Response to Question 2
In your views, does the current legal framework meets these challenges?
No. The regulatory system may have to carry some responsibility for this parlous situation.
- The very language of ‘data protection' conceals two significant obstacles to effective privacy protection. The language of ‘data protection' is obsolete. Few understand the link between ‘privacy' and ‘data protection’. A better choice of terminology would be the ‘protection of information privacy’. Also, the protection of privacy is greater than the strict adherence to the language of ‘data protection’. As the divergent opinions from regulators regarding the deployment of public surveillance cameras has shown recently, the definition of ‘personal data' has caused much confusion.
- The Directive cannot adequately address the challenge of identity construction of ‘data shadows’. Data may exist without clear linkages to individuals but when mined and processed can disclose vast amounts of information about people. Recent research has also shown that it is indeed possible to de-anonymize data, and through combining data sets to identify individuals across multiple platforms.
- In our focus on the regulatory system as a technical application of principles, we have often forgotten that the protection of privacy is our primary goal. At the very foundation of the Directive is the quest to protect human rights across Europe, not merely to monitor adherence to the articles of the Directive.
In turn, the public’s awareness of their rights under ‘data protection' is remarkably low. This is perhaps a reflection of the legalistic approach that has been taken too many times, and the lack of public education campaigns by the European Commission and national regulators across Europe. It also reflects how data protection law is considered: a matter for compliance rather than empowerment. That is, if regulators required clear communication from organisations that processed personal information, and ensured that individuals could be presented regularly with their personal information under their rights of subject access, we believe a greater awareness of privacy would follows. Instead the issue has become arcane and the debates are insular, never able to compete with other interests such as public safety.
In our experiences of having filed complaints in a number of Member States, sometimes simultaneously, we have found that there is an utter absence of harmonization. The Directive has been poorly transposed, and the Commission has been remiss at enforcing a harmonized regulatory system. We are astonished by the failure of the Commission to publish documents regarding Member States’ weaknesses in implementing the Directive.

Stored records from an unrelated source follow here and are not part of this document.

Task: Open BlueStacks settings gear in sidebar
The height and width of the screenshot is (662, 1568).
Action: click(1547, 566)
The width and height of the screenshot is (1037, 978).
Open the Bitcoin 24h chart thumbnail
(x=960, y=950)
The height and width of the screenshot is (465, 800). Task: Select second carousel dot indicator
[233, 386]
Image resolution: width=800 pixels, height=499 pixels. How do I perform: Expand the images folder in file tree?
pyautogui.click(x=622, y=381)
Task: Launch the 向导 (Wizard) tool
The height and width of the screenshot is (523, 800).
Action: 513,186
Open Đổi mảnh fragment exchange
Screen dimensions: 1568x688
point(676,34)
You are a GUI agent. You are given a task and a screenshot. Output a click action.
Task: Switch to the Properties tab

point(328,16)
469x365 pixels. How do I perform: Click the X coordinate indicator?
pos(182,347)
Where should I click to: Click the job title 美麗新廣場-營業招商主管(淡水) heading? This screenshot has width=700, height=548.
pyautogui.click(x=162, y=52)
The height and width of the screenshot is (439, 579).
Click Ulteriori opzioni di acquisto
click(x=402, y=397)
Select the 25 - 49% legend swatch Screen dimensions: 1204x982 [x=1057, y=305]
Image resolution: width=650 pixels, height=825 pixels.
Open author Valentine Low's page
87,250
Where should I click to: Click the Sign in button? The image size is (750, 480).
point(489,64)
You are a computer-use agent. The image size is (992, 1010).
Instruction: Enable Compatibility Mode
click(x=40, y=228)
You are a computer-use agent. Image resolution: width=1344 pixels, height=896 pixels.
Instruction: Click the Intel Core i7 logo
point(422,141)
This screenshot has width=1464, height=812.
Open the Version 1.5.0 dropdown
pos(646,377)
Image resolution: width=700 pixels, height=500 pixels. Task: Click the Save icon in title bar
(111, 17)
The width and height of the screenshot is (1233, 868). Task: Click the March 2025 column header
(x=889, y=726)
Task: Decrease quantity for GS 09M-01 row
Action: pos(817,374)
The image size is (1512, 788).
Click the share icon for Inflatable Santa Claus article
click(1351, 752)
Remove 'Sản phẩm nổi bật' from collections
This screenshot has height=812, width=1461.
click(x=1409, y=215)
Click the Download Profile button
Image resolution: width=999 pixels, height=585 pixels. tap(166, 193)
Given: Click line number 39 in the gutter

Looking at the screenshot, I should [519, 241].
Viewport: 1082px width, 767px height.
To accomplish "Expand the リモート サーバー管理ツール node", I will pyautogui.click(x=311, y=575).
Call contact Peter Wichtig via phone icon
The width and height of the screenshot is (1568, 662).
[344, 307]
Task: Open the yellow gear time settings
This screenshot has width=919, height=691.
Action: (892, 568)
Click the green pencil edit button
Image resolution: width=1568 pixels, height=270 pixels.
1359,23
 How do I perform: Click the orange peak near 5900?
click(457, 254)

- Definitions of ‘personal data' are not harmonized, leading to a diversity of opinions from regulators and courts. The failure to define personal data rigorously is a major reason why the Directive has not been effective for data protection on the Internet.
- The powers of regulators vary widely. They are not held to account when they fail to uphold the highest standards, and yet are insufficiently heeded when they express concerns. We cannot imagine another domain of public policy where the regulators' powers and effectiveness are so weak to question the very integrity of the law.
- Regulators have inadequate experiences and knowledge of technology and innovation. In our experiences they are not properly equipped to understand the implications of new techniques, to apply the law to innovations, or to provide guidance to technologists and innovators on privacy issues.
- Regulators should be given the ability to oversee management practices. While Privacy Impact Assessments have been useful in identifying the risks to new policies and technologies, more transparent and publicly available techniques are required. There is a vast gulf between identifying risk and taking action to eliminate that risk. Regulators should be promoters of privacy and transparency in processing but should also be more active in prosecuting cases where privacy is violated.
In our opinion, one of the greatest challenges is that the Directive has come to be seen as a ‘foreign' interference with public policy and business practices, as few are willing to stand up and defend it. Governments across Europe and around the world often implement data protection law because of the Directive, and this is indeed something we celebrate; but the mere existence of a law does not mean that a comprehensive regime is in place. Every Member State needs to promote a national discussion and educational campaign on personal information protection. Privacy law must be embraced by countries and citizens, and not merely implemented because of international standards or requirements.